When I first started seeing my therapist, I was worried that just like every therapist before her, she'd focus on my alcoholic/drug addict father. I told her some background and her very first response was, "So tell me about your mom." I was like, whoa, really? And she followed with, "Well she's the one who raised you, by herself for the most part, right? So she's the one who has had the most influence on your attitude toward relationships, right?" It was the first time I'd ever explored the relationship I have with my mom. It was intense, to say the least. And it completely changed how I approach her and how I evaluate my own behavior.
I completely understand. I haven't talked to my mom in 6 months. I am SO tired of my family trying to push us back together. "She's your mother. How would you feel if something happened?!?!" Blah Blah Blah.
My mother is toxic and a constant victim. She can take NO responsibility for the consequences of her choices in life.
It sucks because sometimes I miss the fun times we had, but I really just couldn't handle the constant victim that she is.

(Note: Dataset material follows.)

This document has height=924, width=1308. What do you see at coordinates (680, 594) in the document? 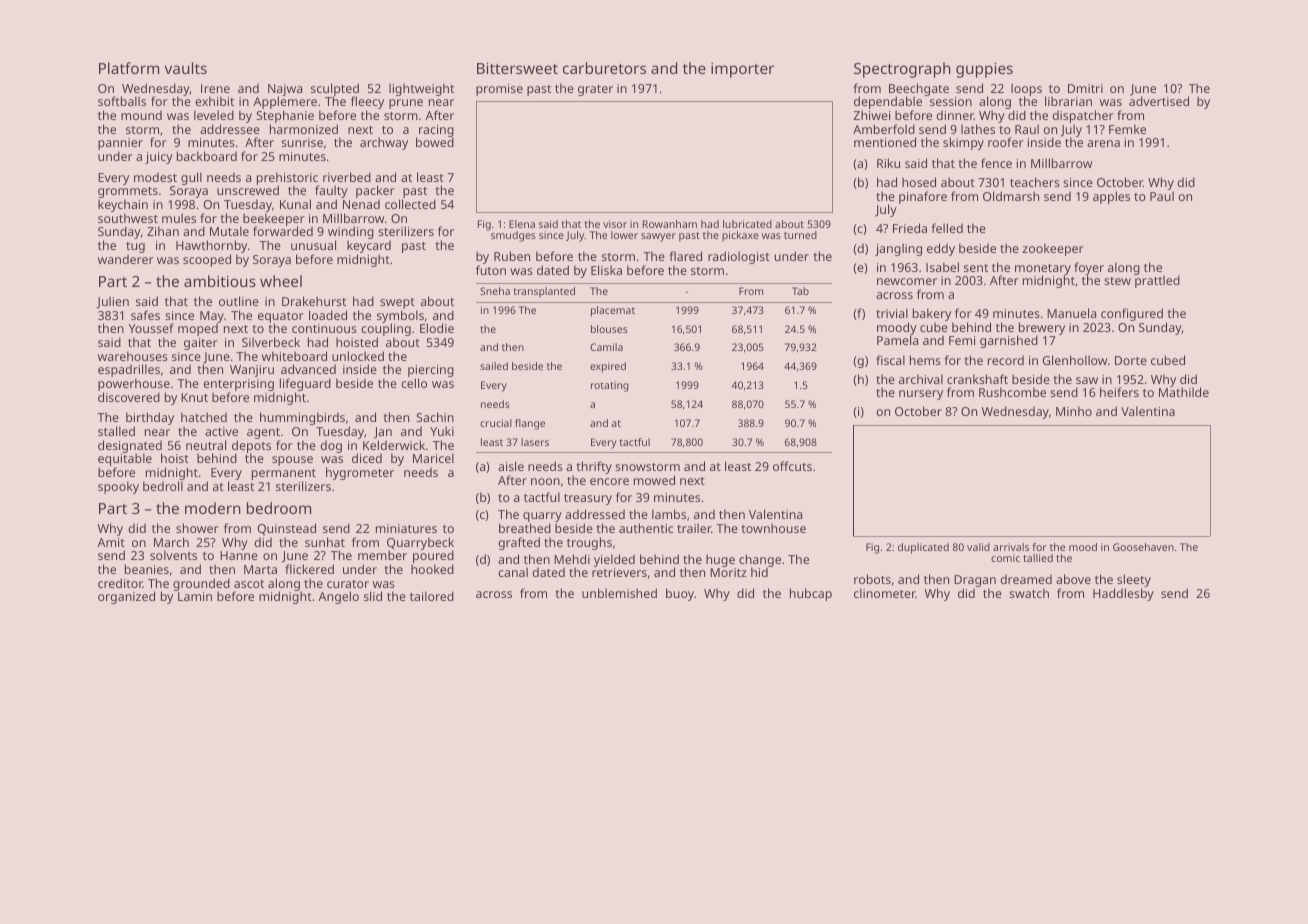
I see `buoy` at bounding box center [680, 594].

That sucks. I am sorry. I am seeing so many people "liking" posts of facebook about trump. And I just file it away in my mind like "Ok.. now I know this about so and so". Its mind boggling.
Actually, I think that was a big moment for you. And you've been wanting to say something for a while. Considering you've have no preparation and not the least bit of support or benefit of counseling - you did well. Even brave.
I think you are on the brink of really exploring your feelings about your mom and finding your voice. Not even the past. You want to know how to have an authentic relationship now. Try therapy. You sound ready.
Actually, I think that was a big moment for you. And you've been wanting to say something for a while. Considering you've have no preparation and not the least bit of support or benefit of counseling - you did well. Even brave.
I think you are on the brink of really exploring your feelings about your mom and finding your voice. Not even the past. You want to know how to have an authentic relationship now. Try therapy. You sound ready.
Thank you so much. Truly.
I actually have a name of someone and tried to call, but I got their voicemail, so I figured, "Well, I'll try again in another 15 years!"
Post by yourmother on Mar 17, 2016 20:27:25 GMT -5
I had a moment like yours about 11 years ago. It....didn't go well. It was a big disaster that actually made things worse. I finally started going to counseling and it really, truly changed my life. I learned tools and new perspectives. My relationship with my mother is 100% different now because I'm different. It took me yearS of therapy to get to a good and comfortable place with her. I strongly suggest you consider therapy. It really can be empowering to sort out your feelings and get tools on how to deal with your past and your future.